━━━ Given records

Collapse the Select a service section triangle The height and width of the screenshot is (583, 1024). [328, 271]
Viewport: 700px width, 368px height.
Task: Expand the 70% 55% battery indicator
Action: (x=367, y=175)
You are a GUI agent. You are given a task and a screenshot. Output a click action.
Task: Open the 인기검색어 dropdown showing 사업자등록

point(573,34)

━━━━━━

What you should do:
Extract the complete set of records unchanged.

Output for this exercise:
Collapse the Select a service section triangle The height and width of the screenshot is (583, 1024). [328, 271]
Viewport: 700px width, 368px height.
Task: Expand the 70% 55% battery indicator
Action: (x=367, y=175)
You are a GUI agent. You are given a task and a screenshot. Output a click action.
Task: Open the 인기검색어 dropdown showing 사업자등록

point(573,34)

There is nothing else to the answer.